I palazzi estivi di Tipu Sultan, uno a Bangalore e l’altro vicino a Mysore (Karnataka) sono un flashback nella storia e un esercizio di immaginazione per il turista che li visita oggi, a secoli di distanza e tanta acqua passata sotto i ponti.
Tipu Sultan (nome vero Fateh Ali Tipu) fu l’ultimo governatore indipendente che resistette all’avanzata dell’impero britannico nel diciottesimo secolo. Con la morte della Tigre di Mysore, così si faceva chiamare il re-guerriero, gli inglesi non incontrarono più ostacoli all’occupazione. Tipu odiava i bretoni ed era contraccambiato, tant’è che alla sua morte, avvenuta sul campo di battaglia nel 1799, l’esercito nemico rase al suolo le sue fortezze.
Dalla strada non si direbbe che esiste un palazzo, ma per fortuna un’insegna in pietra sul marciapiede si preoccupa di segnalarvelo. Oggi sembra non avere respiro. Bangalore è una delle città indiane che è cresciuta più velocemente negli ultimi decenni. Lo sviluppo ha letteralmente mangiato la città vecchia, i giardini della zona coloniale e i vitigni che la circondavano. Ma nel 1784-1791, anni in cui il palazzo venne iniziato e concluso, Bangalore era una piccola cittadella circondata da possenti mura di pietra. Il palazzo estivo di Tipu Sultan si trovava all’interno, dall’apparenza notevole anche se non appariscente.Le mura di cinta sono sparite, fatta eccezione che per il piccolo tratto con la Delhi Gate poco lontano, e il palazzo si è nascosto nel paesaggio metropolitano.

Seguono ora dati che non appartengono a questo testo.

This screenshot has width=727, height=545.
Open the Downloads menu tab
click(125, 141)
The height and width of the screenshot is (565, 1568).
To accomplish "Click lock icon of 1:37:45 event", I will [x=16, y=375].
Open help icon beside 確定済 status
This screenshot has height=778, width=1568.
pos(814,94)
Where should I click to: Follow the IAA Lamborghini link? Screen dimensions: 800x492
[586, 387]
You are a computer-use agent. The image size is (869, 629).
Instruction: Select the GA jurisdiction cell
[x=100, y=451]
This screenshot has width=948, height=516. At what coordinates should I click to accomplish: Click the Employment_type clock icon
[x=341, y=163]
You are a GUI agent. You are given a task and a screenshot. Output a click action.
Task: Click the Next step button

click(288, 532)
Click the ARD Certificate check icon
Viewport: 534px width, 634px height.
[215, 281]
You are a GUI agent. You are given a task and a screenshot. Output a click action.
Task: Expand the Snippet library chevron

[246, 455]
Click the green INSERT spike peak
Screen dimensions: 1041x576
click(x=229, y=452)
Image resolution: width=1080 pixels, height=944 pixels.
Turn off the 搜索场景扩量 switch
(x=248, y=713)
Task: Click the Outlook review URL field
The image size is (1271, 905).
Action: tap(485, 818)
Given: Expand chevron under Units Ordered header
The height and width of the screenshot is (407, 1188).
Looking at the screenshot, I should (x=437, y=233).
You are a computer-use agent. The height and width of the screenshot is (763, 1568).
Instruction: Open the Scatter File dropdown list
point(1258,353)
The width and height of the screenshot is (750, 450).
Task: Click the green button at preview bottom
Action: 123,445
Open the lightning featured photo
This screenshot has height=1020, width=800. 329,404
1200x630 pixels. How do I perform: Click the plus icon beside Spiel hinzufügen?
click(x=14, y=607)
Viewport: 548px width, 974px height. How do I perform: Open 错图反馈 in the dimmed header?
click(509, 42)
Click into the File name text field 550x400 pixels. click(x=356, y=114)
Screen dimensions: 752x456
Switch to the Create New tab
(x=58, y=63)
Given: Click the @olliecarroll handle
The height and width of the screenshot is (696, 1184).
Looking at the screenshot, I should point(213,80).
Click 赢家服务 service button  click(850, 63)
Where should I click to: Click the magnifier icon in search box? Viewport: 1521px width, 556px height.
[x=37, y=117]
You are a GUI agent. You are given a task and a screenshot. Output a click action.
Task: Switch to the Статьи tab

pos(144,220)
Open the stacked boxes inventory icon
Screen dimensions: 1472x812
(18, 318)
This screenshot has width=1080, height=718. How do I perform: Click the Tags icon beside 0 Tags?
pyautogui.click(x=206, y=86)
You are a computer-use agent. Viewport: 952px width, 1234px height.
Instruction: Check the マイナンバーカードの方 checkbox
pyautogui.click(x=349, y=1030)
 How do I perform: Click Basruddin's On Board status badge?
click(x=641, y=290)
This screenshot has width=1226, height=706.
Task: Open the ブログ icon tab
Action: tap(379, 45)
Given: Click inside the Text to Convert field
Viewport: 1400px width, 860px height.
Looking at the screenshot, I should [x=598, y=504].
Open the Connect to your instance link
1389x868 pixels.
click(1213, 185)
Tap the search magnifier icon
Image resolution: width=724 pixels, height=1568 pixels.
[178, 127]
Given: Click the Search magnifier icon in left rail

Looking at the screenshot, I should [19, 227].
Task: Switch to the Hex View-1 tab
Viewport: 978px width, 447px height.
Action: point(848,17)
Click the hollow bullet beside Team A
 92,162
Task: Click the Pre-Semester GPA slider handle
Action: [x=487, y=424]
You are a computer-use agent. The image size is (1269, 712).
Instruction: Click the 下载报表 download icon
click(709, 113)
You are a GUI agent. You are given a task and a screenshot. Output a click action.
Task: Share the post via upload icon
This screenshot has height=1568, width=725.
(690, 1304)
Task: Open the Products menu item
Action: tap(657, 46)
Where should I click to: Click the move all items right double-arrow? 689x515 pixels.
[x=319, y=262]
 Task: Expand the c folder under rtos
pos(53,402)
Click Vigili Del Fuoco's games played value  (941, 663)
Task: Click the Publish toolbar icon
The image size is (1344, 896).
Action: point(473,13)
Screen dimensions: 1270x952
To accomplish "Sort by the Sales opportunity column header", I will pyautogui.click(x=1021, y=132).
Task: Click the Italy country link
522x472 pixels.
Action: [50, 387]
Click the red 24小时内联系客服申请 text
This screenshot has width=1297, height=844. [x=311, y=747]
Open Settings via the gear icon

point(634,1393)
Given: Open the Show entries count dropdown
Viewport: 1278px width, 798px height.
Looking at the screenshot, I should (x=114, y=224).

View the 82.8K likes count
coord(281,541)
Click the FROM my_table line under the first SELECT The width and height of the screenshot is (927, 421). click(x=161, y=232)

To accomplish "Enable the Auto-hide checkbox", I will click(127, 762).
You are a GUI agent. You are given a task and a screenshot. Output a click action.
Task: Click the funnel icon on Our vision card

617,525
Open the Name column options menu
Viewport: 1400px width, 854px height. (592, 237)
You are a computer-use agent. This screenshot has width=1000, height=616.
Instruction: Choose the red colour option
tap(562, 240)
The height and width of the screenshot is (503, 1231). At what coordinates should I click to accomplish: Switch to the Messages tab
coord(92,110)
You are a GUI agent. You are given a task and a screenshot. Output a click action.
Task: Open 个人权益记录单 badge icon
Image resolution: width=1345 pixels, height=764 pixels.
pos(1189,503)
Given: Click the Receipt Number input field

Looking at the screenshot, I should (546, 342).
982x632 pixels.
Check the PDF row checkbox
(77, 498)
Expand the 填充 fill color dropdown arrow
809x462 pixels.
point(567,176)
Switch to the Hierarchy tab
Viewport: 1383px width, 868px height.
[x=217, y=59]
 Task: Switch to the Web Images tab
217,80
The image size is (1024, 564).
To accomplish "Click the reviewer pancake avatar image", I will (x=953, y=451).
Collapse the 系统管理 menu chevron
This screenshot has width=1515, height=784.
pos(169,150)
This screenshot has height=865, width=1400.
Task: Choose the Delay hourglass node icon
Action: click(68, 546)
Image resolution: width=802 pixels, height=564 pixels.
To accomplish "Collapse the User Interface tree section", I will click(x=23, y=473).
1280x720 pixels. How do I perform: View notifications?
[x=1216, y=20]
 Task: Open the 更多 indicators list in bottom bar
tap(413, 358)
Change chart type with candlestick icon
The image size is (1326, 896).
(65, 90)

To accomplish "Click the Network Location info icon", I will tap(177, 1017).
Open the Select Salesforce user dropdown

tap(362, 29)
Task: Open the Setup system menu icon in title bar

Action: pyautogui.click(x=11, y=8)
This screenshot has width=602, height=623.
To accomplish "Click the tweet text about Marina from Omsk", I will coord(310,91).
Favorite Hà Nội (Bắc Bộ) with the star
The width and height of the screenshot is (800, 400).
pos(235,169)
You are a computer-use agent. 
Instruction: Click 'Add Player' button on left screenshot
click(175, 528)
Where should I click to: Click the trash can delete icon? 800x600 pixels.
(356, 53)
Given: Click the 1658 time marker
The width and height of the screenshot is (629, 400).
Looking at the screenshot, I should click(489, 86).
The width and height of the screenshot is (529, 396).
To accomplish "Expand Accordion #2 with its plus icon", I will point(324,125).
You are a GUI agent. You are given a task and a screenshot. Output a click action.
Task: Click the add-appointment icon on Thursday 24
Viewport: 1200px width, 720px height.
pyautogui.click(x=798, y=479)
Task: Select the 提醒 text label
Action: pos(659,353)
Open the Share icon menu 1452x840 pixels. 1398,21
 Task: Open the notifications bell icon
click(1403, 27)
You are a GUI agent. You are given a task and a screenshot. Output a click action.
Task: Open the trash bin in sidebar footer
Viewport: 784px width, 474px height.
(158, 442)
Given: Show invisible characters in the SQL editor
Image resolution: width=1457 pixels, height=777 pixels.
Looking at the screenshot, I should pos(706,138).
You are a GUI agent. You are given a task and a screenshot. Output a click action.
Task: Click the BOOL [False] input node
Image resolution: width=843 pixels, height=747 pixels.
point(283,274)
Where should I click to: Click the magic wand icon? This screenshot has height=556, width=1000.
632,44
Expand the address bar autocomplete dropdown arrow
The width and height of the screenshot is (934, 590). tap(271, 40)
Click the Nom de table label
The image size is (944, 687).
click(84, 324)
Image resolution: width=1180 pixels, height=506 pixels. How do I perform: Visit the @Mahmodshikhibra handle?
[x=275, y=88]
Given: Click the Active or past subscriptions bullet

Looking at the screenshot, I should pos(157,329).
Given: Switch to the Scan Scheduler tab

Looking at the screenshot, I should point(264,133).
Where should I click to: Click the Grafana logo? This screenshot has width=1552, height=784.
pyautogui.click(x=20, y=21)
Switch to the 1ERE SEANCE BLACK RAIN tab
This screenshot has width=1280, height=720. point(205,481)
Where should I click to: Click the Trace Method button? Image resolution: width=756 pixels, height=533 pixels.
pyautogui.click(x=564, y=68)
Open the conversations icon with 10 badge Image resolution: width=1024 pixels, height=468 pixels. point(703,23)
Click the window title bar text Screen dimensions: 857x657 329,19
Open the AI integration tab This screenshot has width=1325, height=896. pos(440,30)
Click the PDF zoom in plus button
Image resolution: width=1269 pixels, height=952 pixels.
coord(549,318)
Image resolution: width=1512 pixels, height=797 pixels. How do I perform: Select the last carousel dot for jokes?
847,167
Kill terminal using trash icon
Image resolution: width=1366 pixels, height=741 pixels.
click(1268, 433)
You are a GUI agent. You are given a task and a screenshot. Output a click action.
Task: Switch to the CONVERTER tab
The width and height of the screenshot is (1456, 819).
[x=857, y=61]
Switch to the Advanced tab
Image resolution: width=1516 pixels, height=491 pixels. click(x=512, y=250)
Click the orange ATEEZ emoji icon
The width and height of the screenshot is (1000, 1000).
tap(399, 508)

L’edificio è formato da due sale a due piani, con belle colonne di legno di tek. Le colonne terminano in archi acuti tipicamente indo-saraceni, disegnando intriganti prospettive in un gioco di luci e ombre. L’atmosfera è sobria, formale, con uno splendido contrasto di colore tra lo scuro del legno e il rosso delle pareti.
Al primo piano non ci sono muri, ma lo spazio è intimo, raccolto. Vengono in mente tende di seta svolazzanti e cuscini di broccato (se li saranno presi gli inglesi perché nulla rimane se non l’eleganza del legno).
Al piano terra c’è un piccolo museo con la storia di Tipu e del palazzo. Il pezzo più interessante è una copia della tigre musicale, un automa costruito il sultano, emblema dalla sua relazione con gli inglesi: una tigre sbrana, ruggendo di gusto, un ufficiale inglese che emette gemiti disperati. L’originale è al Victoria and Albert Museum di Londra.
A Srirangapatna, che fu la capitale dello stato di Mysore per un breve periodo, non è cresciuta alcuna città. Per arrivarci si prende la strada che porta a Bangalore e dopo 12 km si svolta a sinistra, suggestivamente attraversando le mura del forte che fu e un pittoresco ponte.
Proprio qua Tipu combattè la sua ultima battaglia e del forte non rimangono che poche pietre. La capitale era adagiata su un’isola sul fiume Cauvery ed era ricca di giardini, come quelli che circondano il Dariya Daulat Bagh, il palazzo dei piaceri di Tipu Sultan. L’edificio ricorda quello di Bangalore, ma si capisce immediatamente che gli intenti era diversi. Nel palazzo di Mysore si direbbe che Tipu si godesse la vita privata. L’edificio è completamente in legno, con un colonnato tutt’attorno e sale con archi all’interno riccamente dipinte. Se avete già visitato Bangalore potete ritrovare le gesta del re negli affreschi e seguire la sua storia.
Vale la pena di fare una gita di mezza giornata da Mysore, visitare il palazzo con i suoi giardini (Tipu odiava gli inglesi tanto quanto amava i fiori; il Lal Bagh di Bangalore è una sua creazione) e non perdere i mausolei di Tipu e del padre Haider Ali, con cupole che sembrano cipolle. Se poi siete stufi di sultani e potere, proseguite fino al punto in cui il fiume si divide in due rami, troverete i pellegrini hindu e potete regalarvi una rilassante gita sulle barche a ombrello (tonde come un ombrellone rovesciato, fatte di bambù e impermeabilizzate).
Suggeriscono di non buttarvi in acqua e fare attenzione alle mani, perché nel fiume ci sono i coccodrilli –lascito del re tigre per i discendenti dei conquistatori inglesi? Chissà, noi comunque non ne abbiamo visto neanche uno, nemmeno da lontano.